TEXTE FOURNI
Total désastre

ERIKA, CHRONIQUE D’UNE MARÉE NOIRE
ERIKA, CHRONIQUE D’UNE MARÉE NOIRE
d'Herlé Jouon (2018 - 52’)
Le 13 décembre 1999, le pétrolier Erika est pris dans une violente tempête au large des côtes bretonnes, et sombre au large de la pointe de Penmarc’h. Dix jours plus tard, le 23 décembre, la cargaison du super tanker s'échoue en Bretagne et dans les Pays de la Loire ; les célébrations de Noël sont ternies par plus de 200 000 tonnes de pétrole qui ravagent 400 kilomètres du littoral. Vingt ans après cette catastrophe, les habitants de Belle-Île-en mer gardent en mémoire ce souvenir effrayant. À l’époque, les bénévoles, les scientifiques et les associations de défense de l’environnement s'étaient mobilisés pour faire disparaître les traces gluantes de mazout. Après le naufrage de l’Amoco Cadiz en 1978, tous pensaient que plus jamais une telle tragédie ne pouvait arriver. Mais l’état déplorable du navire affrété par Total et les atermoiements du capitaine pendant la tempête ont été une nouvelle fois à l’origine d’une marée noire qui n’aurait jamais dû se produire.
>>> un film produit par Ulysse Bonnevie, 13 Prods
L'éternel recommencement
L'éternel recommencement
par Herlé Jouon


Fin décembre 1999, les médias du monde entier relaient des images impressionnantes : l’Érica cassé en deux dans la tempête, les secours qui sauvent l’équipage et tentent désespérément d’empêcher le navire de sombrer. Après les images choc, le littoral se prépare à vivre une nouvelle marée noire. La veille de Noël, les premières nappes gagnent les côtes et les souillent de cette épaisse masse visqueuse qui ne laisse aucune chance aux milliers d’oiseaux qui y nichent.

EXERCICES
[1] D'après le texte sur la marée noire de l'Erika, combien de kilomètres de littoral le pétrole a-t-il ravagés ?
[2] Traduisez en anglais cette phrase du texte sur la marée noire de l'Erika : « Après le naufrage de l'Amoco Cadiz en 1978, tous pensaient que plus jamais une telle tragédie ne pouvait arriver. »
[3] Prolongez le texte sur la marée noire de l'Erika à partir de sa dernière phrase.
Le listing qui suit n'intervient en rien dans ce travail.

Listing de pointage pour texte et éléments
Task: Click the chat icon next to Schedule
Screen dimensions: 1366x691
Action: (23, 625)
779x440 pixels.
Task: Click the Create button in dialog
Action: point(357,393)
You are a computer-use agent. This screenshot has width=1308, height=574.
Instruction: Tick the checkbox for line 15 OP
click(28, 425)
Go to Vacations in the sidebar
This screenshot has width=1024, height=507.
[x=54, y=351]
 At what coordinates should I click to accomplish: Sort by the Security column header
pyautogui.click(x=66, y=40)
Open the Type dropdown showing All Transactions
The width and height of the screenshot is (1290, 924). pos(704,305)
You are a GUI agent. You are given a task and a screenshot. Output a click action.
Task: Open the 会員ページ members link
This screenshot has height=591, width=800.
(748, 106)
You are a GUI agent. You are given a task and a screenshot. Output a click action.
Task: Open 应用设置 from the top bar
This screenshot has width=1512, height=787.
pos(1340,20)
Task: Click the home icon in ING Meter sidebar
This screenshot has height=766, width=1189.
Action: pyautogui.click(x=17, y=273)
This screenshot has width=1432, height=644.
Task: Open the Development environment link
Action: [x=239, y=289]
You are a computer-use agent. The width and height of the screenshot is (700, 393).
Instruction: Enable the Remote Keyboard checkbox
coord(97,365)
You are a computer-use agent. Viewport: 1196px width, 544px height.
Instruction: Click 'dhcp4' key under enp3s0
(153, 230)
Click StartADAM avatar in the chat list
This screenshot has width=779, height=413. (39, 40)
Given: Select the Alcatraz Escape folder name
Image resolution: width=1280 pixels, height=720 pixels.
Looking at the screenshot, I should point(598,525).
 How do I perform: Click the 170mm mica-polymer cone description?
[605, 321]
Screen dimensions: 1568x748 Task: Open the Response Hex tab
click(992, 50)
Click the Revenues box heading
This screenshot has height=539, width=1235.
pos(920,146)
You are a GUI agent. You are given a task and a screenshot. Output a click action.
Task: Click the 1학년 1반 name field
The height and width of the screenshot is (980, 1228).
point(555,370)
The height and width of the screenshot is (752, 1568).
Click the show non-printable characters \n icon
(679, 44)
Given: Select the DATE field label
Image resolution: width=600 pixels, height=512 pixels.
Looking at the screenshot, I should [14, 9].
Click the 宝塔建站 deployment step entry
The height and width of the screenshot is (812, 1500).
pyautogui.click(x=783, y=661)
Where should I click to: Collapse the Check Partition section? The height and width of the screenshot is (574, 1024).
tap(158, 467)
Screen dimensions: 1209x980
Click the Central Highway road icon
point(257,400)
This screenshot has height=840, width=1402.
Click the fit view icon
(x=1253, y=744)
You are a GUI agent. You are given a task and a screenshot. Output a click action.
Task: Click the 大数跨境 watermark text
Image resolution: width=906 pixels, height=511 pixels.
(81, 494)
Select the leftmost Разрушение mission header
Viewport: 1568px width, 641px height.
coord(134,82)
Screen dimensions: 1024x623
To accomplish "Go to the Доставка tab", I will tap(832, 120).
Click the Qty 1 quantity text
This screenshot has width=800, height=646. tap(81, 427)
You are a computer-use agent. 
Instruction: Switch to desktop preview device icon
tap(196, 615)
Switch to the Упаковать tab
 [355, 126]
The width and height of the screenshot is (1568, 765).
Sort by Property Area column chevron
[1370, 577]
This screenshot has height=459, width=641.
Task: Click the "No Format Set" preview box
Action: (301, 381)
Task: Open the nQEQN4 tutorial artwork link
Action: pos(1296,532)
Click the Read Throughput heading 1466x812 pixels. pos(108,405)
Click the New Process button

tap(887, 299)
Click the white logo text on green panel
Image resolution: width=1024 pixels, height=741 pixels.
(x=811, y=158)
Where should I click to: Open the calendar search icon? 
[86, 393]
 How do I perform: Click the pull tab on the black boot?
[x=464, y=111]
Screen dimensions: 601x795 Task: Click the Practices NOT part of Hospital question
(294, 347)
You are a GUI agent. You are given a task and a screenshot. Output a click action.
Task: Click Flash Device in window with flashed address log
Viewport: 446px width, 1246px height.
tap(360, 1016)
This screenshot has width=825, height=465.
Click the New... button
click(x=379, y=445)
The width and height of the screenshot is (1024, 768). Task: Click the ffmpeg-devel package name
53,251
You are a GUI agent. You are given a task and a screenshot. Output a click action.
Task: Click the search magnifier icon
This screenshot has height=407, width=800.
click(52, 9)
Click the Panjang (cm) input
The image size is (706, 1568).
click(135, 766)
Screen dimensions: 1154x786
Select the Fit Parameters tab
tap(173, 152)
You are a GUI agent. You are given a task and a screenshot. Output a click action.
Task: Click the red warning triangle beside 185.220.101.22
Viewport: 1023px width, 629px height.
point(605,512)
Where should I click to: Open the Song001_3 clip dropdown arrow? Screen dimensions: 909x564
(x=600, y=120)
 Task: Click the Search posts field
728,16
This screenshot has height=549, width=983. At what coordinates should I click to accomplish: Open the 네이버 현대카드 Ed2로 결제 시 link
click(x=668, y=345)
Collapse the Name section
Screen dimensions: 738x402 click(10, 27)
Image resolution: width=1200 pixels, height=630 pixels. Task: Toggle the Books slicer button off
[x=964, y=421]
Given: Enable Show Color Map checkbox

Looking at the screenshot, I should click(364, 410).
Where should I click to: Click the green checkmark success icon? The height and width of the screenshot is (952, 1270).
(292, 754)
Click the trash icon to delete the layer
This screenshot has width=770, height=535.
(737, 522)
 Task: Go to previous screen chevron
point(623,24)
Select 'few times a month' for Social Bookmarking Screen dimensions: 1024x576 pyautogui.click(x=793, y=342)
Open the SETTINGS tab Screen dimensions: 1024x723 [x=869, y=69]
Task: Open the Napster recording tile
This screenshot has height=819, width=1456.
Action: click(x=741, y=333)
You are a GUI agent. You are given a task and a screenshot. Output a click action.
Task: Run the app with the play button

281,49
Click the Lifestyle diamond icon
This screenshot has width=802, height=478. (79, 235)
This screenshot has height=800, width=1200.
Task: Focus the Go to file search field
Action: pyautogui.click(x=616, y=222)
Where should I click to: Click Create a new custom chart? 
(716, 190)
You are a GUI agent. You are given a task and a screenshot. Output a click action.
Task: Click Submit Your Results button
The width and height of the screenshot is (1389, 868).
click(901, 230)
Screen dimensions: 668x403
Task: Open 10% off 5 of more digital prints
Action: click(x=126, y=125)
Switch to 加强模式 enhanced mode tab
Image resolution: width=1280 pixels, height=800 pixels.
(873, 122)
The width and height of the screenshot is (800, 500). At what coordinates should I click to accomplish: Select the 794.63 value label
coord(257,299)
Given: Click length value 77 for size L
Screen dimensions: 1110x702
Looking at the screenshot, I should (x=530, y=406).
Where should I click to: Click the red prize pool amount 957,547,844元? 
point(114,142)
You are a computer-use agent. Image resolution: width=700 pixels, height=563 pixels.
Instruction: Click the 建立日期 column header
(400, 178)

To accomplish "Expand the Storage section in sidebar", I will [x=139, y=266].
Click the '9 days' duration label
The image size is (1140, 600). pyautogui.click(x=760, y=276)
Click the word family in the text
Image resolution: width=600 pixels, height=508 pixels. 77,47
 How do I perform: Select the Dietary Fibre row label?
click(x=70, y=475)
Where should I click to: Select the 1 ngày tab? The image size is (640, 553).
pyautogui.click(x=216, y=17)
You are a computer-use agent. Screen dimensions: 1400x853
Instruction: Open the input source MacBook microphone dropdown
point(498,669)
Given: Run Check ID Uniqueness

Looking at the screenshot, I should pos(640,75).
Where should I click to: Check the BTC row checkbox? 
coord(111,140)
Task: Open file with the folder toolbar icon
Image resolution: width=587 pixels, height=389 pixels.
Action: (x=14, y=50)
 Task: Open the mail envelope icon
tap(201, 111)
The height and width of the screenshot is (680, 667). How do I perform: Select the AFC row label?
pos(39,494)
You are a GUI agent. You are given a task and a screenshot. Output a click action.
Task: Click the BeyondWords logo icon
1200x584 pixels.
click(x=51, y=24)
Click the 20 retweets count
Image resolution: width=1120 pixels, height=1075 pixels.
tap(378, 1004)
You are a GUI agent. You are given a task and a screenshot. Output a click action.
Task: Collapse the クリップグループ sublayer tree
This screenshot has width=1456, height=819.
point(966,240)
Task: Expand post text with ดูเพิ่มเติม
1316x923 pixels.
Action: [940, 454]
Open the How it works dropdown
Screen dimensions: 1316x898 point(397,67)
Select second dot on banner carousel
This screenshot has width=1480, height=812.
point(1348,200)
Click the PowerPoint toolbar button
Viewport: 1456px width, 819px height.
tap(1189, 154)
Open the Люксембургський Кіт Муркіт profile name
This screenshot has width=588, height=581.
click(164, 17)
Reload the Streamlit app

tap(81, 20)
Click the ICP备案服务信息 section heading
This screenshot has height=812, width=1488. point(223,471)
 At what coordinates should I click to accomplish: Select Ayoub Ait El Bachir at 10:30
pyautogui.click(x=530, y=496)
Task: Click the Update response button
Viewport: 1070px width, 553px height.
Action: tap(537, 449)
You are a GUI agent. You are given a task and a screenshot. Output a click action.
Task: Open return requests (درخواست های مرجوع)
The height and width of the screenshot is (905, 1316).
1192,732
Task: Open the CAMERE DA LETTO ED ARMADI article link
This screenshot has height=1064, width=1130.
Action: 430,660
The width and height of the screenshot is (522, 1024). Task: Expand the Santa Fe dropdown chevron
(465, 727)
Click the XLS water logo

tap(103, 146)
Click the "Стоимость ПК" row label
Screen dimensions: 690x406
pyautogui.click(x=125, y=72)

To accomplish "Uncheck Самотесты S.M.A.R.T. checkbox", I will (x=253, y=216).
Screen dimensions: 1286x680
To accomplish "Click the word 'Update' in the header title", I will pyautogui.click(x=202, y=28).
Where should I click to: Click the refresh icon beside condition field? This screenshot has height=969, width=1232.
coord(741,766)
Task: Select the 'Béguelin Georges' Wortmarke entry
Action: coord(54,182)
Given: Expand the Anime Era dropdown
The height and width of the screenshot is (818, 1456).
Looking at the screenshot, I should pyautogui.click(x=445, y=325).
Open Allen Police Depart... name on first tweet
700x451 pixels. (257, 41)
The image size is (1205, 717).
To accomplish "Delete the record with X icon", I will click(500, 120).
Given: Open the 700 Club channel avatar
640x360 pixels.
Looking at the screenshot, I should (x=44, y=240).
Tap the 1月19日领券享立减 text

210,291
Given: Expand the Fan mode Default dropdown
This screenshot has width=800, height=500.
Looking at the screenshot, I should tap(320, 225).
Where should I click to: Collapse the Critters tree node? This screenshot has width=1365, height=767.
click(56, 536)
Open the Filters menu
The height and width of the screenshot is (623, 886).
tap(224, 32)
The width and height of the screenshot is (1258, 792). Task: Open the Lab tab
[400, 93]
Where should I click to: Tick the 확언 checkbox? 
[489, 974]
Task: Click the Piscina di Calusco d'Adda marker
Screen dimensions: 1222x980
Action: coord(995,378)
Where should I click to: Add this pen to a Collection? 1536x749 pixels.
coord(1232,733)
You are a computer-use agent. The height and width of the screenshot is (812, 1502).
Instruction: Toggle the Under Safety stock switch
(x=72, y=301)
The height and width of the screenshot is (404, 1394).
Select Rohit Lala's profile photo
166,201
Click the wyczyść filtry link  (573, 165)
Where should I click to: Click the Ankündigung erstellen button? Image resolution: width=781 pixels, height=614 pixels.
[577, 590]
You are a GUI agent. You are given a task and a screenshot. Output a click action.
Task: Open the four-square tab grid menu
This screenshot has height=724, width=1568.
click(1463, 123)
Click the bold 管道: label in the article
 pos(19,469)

CORRIGÉS
[1] 400 kilomètres.

[2] After the Amoco Cadiz sank in 1978, everyone believed that such a tragedy could never happen again.

[3]
Face à ce paysage de désolation, les habitants se mobilisent. À Belle-Île, Quiberon, au Croisic... partout, on s’organise, on se démène pour sauver ce qui peut l’être. Au sentiment de révolte se mêle aussi l’incompréhension. Après la marée noire de l’Amoco Cadiz en 1978, et du Torrey Canyon dix ans plus tôt, des dispositions avaient été prises pour éviter que cela ne se reproduise. Mais l’Erika n’est hélas pas uniquement l’histoire d’un naufrage. Alors que le nettoyage des côtes bat son plein, on apprend que cette catastrophe résulte également d’une faille dans la sécurité, d’un message de détresse envoyé trop tard. Une sombre histoire de gros sous, dictée par les intérêts économiques des sociétés pétrolières. Les autorités vont à nouveau redoubler d’efforts pour fiabiliser les pétroliers et limiter les risques, avec des cargaisons mieux contrôlées. Pourtant, en 2002, le Prestige fait naufrage au large de la Galice : 77 000 tonnes de pétrole s’échappent de sa coque, souillant les côtes françaises, espagnoles et portugaises. Plus jamais ça ! entendons-nous une fois de plus. Mais le 7 octobre 2018, deux navires entrent en collision au large de la Corse et des centaines de mètres cubes de pétrole s’échappent en mer, souillant les côtes du Var et des Alpes-Maritimes. À ces exemples français s’ajoutent les multiples marées noires qui ont eu lieu sur les mers du globe et génèrent ces mêmes sentiments de révolte et d’incompréhension. Comme un éternel recommencement.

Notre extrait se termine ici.